All the dishes were prepared in the style of my grandfather’s; so there I was again, recounting memories of him, the food he taught my mother to make, and the food he brought with him to the US in the early 90s. It was bittersweet being at his house. He and my grandmother raised eight kids there, and sent all of them to college with the profits from their farmland. In the living room there is a portrait I took of him before he passed in 2008. So much has changed…

 Women farmers in the cornfield behind Auntie Jean’s house.

Women farmers in the cornfield behind Auntie Jean’s house.

 Husked corn waiting to be picked up.

Husked corn waiting to be picked up.

The land is still profitable.
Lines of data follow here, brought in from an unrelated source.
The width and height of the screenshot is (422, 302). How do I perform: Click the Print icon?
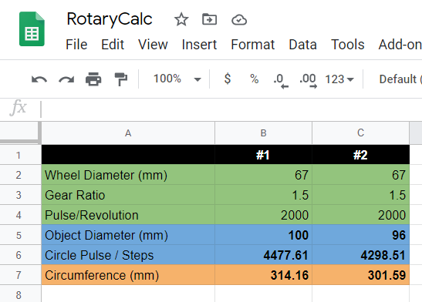tap(93, 79)
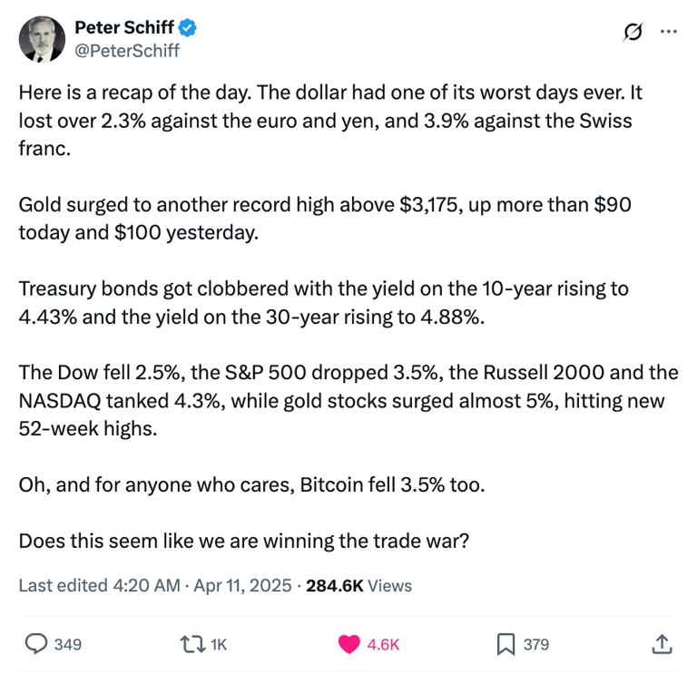Reply using the comment bubble icon
The height and width of the screenshot is (674, 697).
pyautogui.click(x=36, y=644)
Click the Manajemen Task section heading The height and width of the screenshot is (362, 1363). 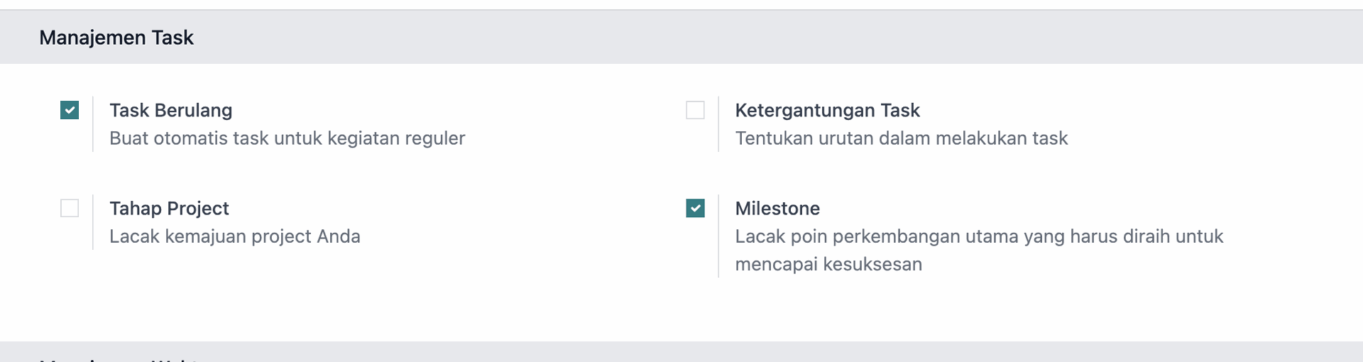tap(116, 38)
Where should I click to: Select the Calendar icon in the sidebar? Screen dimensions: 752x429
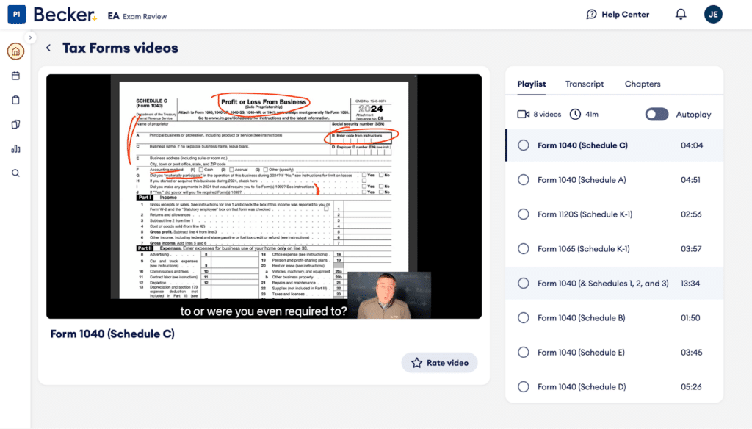click(15, 76)
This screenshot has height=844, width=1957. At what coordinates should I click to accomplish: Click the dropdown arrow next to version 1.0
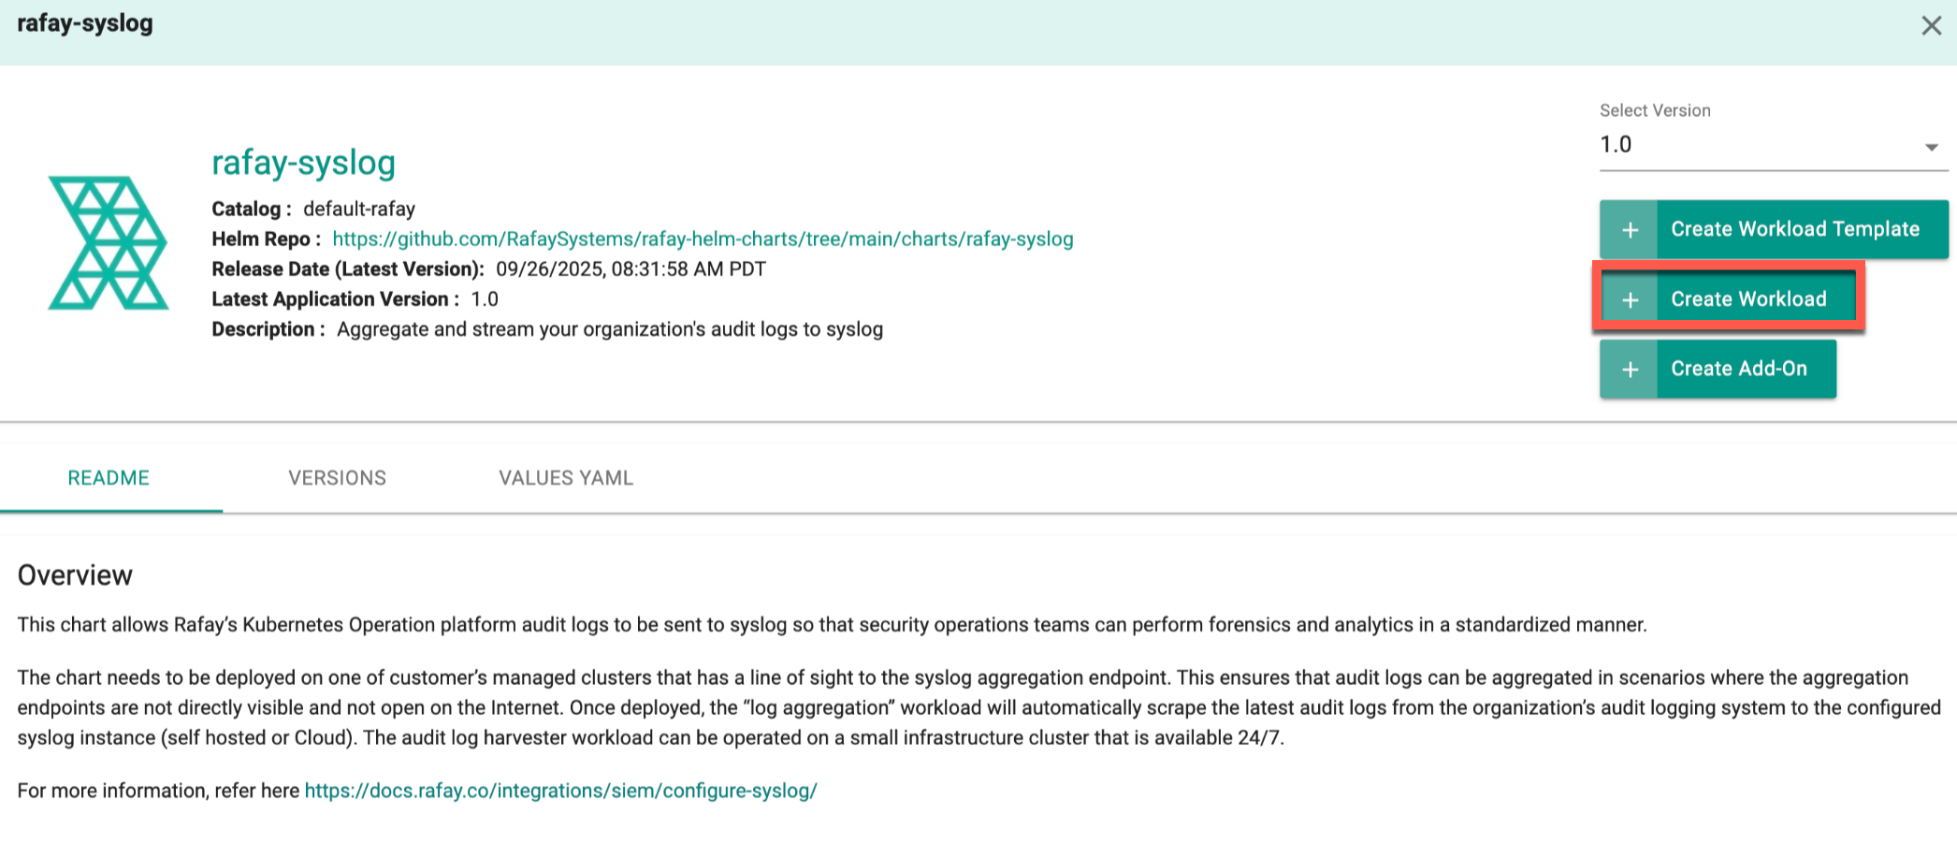[x=1929, y=146]
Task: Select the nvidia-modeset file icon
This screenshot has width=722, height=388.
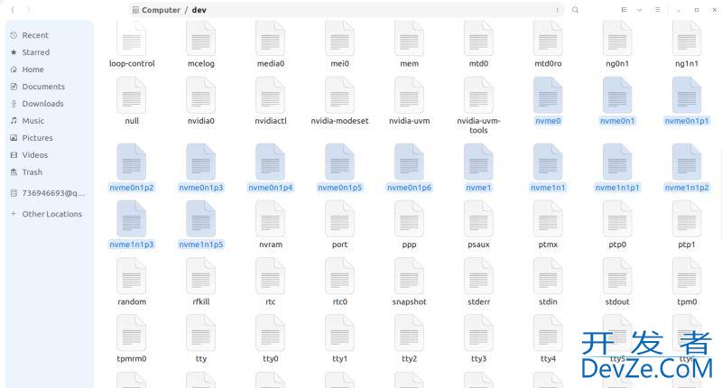Action: coord(339,96)
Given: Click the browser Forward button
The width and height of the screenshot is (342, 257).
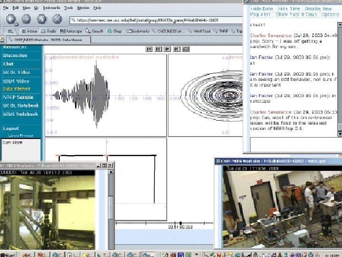Looking at the screenshot, I should pyautogui.click(x=27, y=19).
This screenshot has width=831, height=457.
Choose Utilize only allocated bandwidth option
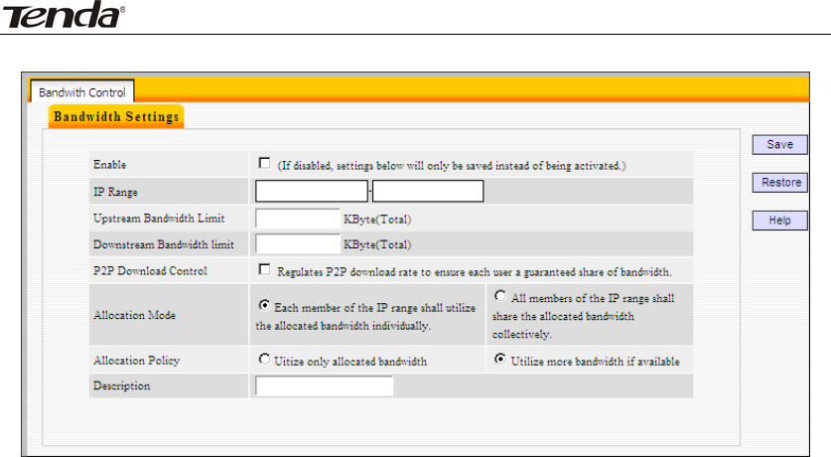tap(264, 361)
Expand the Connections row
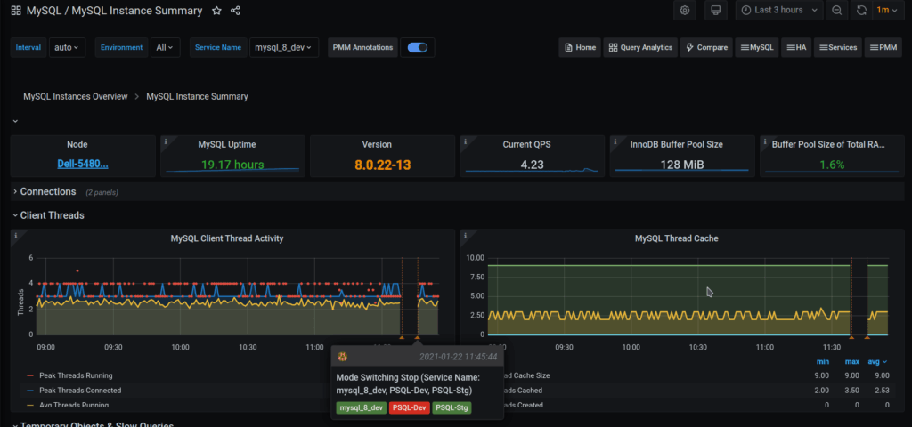Viewport: 912px width, 427px height. (x=48, y=191)
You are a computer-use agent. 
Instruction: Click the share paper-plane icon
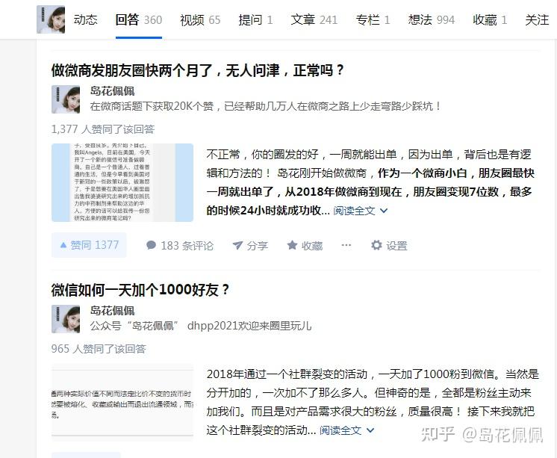click(237, 245)
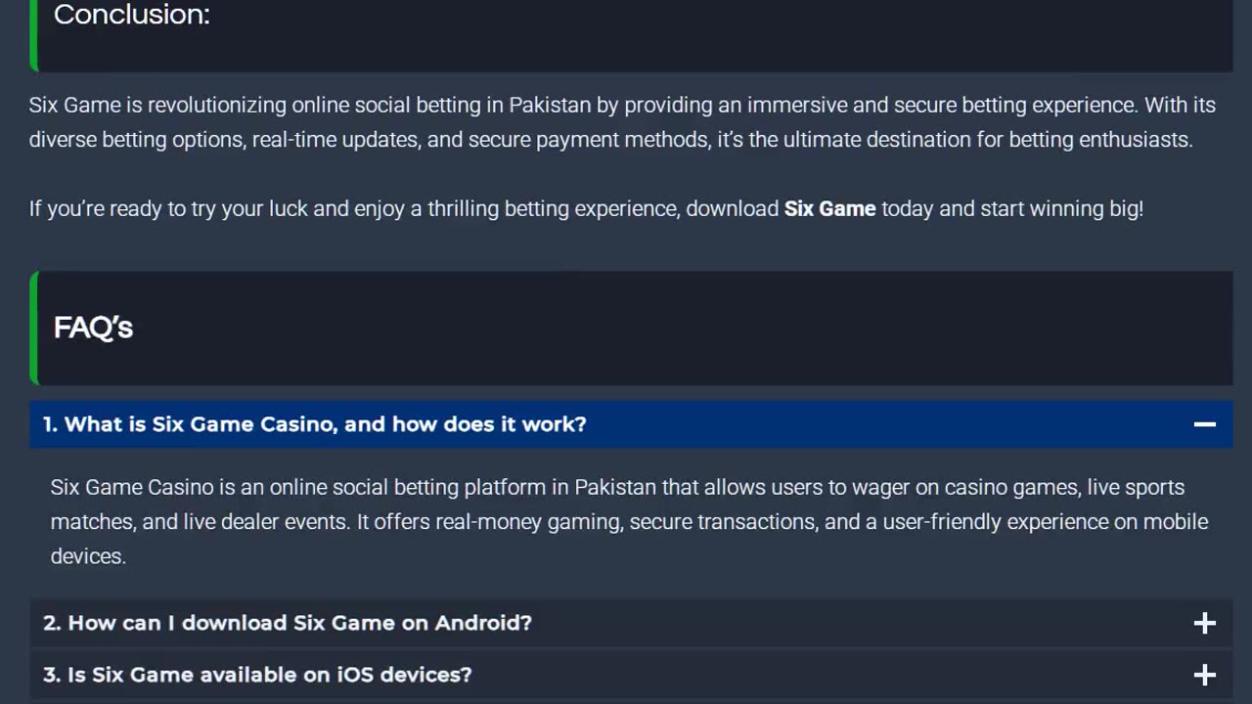Click the bold 'Six Game' download link
1252x704 pixels.
coord(829,208)
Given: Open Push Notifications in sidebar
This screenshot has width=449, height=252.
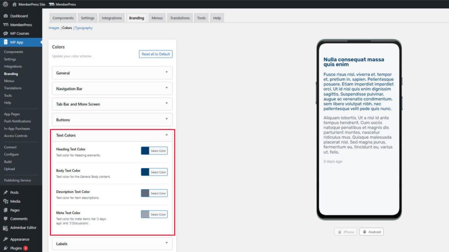Looking at the screenshot, I should pos(18,121).
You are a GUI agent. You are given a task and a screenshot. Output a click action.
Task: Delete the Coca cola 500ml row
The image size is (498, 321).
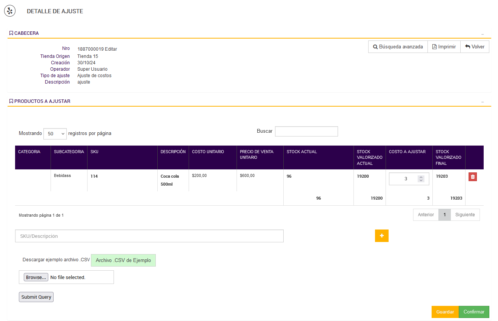[472, 177]
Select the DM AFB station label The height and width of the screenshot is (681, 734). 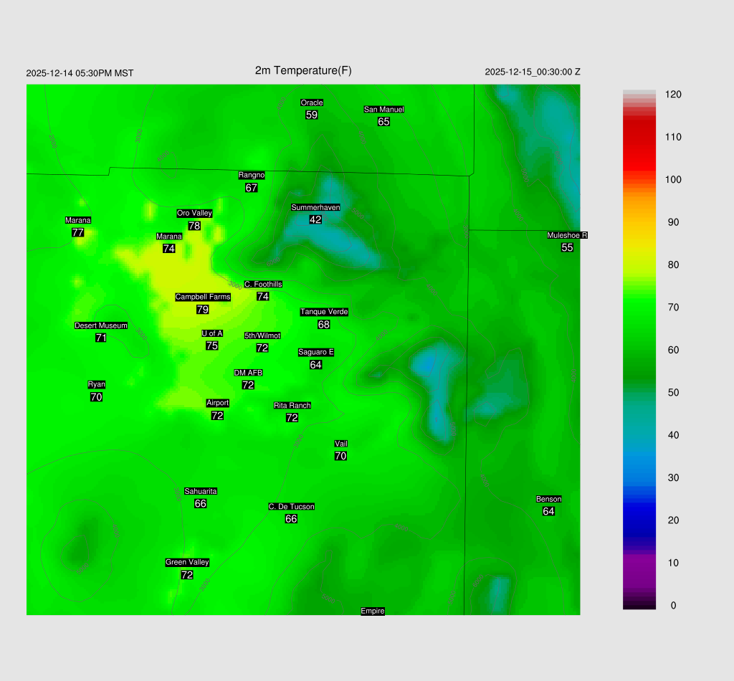pos(248,373)
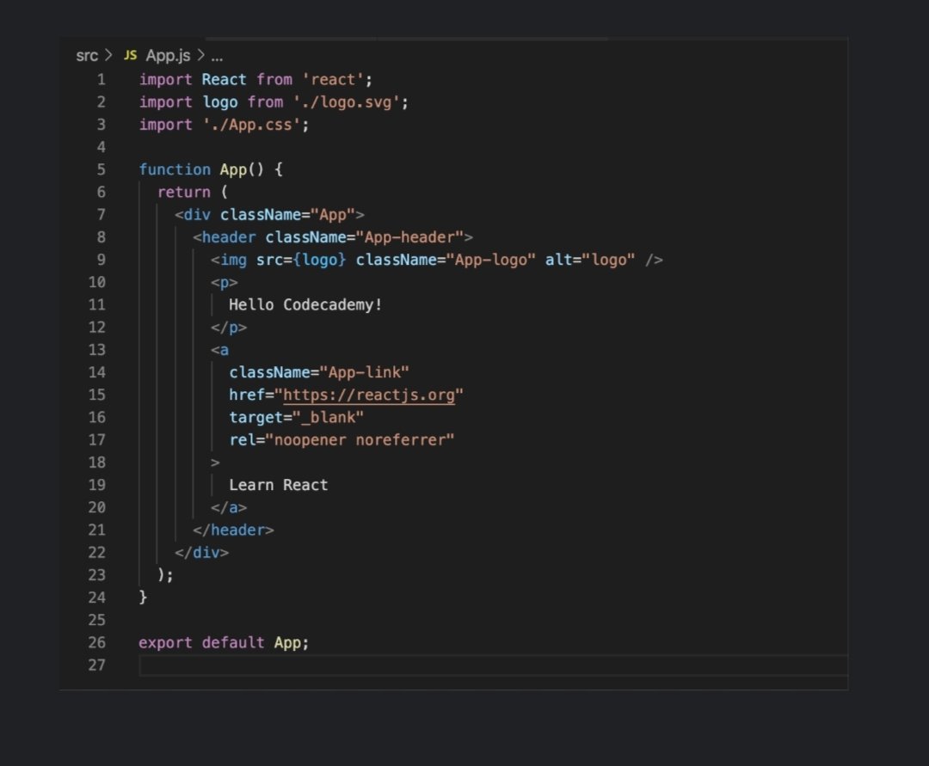This screenshot has height=766, width=929.
Task: Click the chevron after App.js breadcrumb
Action: (x=200, y=55)
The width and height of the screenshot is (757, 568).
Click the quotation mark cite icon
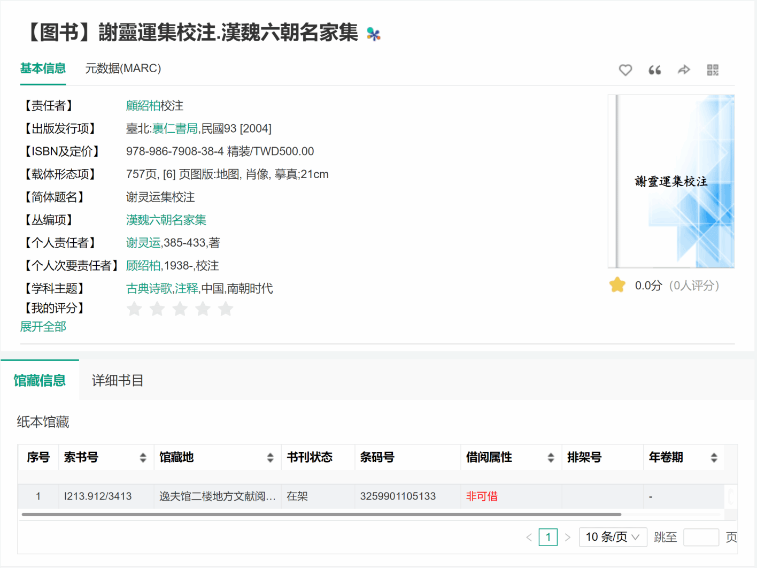[x=654, y=70]
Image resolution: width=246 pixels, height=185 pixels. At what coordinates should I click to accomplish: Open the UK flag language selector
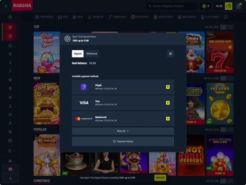click(10, 169)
Crops are seasonally rotated and diversified. They are growing corn now, next will be cabbage then cauliflower; but not until after the corn has been husked, most of the husks have been eaten by the goats and then burned, letting the land rest and fertilize itself. It’s hard work, but the land gives back to the people that care for it. This symbiotic relationship with the earth appeals to me… to work hard, to work outside, to reap what you sow, to eat what you sow, and be free, in a way. 

The next day, we do a short obligatory tour through Vigan, the capital of Ilocos Sur. The city is a New7Wonders City and UNESCO World Heritage Site, recognized for its preservation of the Spanish colonial architecture along the cobblestone Calle Crisologo. It’s early Sunday evening on a holiday weekend before elections; it’s busy. We don’t really want to be there, which is unfortunate, because I’ve been before, and without any people this place is beautiful. Anxious to escape the crowds, we leave and enjoy a peaceful dinner of Pork Dinuguan (meat and liver in a savory pig blood gravy) and Sinigang with malaga at Auntie Jean’s house. It’s delicious. 

As we leave Santa Catalina, I think about my mother and her childhood. I think about my grandparents. I think about the food I’ll prepare for my children. I’m motivated to learn more beyond Adobo and Longganisa, and hope to try making my own bagoong one day.

I also think about my Auntie Jean and her family. She is the only one of my mother’s siblings still here in the Philippines, and in just a week, she will travel with my Uncle Johnny and cousins, to Los Angeles to live indefinitely. 

“It’s going to be hard for them there,” Alex says to me. “They’re so free here.”